What you will do: Nothing in the records should be altered; retype them all exactly.

Materials provided Start Marker

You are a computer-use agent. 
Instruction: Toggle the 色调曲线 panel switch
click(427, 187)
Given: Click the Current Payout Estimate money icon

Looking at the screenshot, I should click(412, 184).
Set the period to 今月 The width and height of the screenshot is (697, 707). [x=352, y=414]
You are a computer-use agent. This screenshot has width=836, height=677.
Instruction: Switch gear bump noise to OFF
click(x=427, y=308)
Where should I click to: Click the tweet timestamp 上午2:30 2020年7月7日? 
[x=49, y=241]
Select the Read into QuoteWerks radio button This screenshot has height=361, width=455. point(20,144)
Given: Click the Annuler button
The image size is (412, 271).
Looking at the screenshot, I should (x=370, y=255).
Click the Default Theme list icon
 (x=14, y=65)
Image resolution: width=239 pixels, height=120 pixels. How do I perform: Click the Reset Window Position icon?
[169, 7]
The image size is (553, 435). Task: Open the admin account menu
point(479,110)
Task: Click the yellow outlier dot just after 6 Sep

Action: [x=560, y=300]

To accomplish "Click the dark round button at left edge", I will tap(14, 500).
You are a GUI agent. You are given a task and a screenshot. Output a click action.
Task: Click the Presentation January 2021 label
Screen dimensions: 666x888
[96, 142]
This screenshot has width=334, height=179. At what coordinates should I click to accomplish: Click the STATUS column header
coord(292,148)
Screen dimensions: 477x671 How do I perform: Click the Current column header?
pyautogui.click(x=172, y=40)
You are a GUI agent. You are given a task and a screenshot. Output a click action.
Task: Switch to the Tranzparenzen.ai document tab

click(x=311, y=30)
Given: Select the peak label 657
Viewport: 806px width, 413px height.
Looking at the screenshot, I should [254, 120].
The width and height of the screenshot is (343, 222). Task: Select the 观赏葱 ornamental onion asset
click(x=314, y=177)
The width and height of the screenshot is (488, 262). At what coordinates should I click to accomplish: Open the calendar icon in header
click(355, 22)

Materials provided End Marker

Result of this task:
You are a computer-use agent. 
Instruction: Toggle the 色调曲线 panel switch
click(427, 187)
Given: Click the Current Payout Estimate money icon

Looking at the screenshot, I should click(412, 184).
Set the period to 今月 The width and height of the screenshot is (697, 707). [x=352, y=414]
You are a computer-use agent. This screenshot has width=836, height=677.
Instruction: Switch gear bump noise to OFF
click(x=427, y=308)
Where should I click to: Click the tweet timestamp 上午2:30 2020年7月7日? 
[x=49, y=241]
Select the Read into QuoteWerks radio button This screenshot has height=361, width=455. point(20,144)
Given: Click the Annuler button
The image size is (412, 271).
Looking at the screenshot, I should (x=370, y=255).
Click the Default Theme list icon
 (x=14, y=65)
Image resolution: width=239 pixels, height=120 pixels. How do I perform: Click the Reset Window Position icon?
[169, 7]
The image size is (553, 435). Task: Open the admin account menu
point(479,110)
Task: Click the yellow outlier dot just after 6 Sep

Action: [x=560, y=300]

To accomplish "Click the dark round button at left edge", I will tap(14, 500).
You are a GUI agent. You are given a task and a screenshot. Output a click action.
Task: Click the Presentation January 2021 label
Screen dimensions: 666x888
[96, 142]
This screenshot has width=334, height=179. At what coordinates should I click to accomplish: Click the STATUS column header
coord(292,148)
Screen dimensions: 477x671 How do I perform: Click the Current column header?
pyautogui.click(x=172, y=40)
You are a GUI agent. You are given a task and a screenshot. Output a click action.
Task: Switch to the Tranzparenzen.ai document tab

click(x=311, y=30)
Given: Select the peak label 657
Viewport: 806px width, 413px height.
Looking at the screenshot, I should [254, 120].
The width and height of the screenshot is (343, 222). Task: Select the 观赏葱 ornamental onion asset
click(x=314, y=177)
The width and height of the screenshot is (488, 262). At what coordinates should I click to accomplish: Open the calendar icon in header
click(355, 22)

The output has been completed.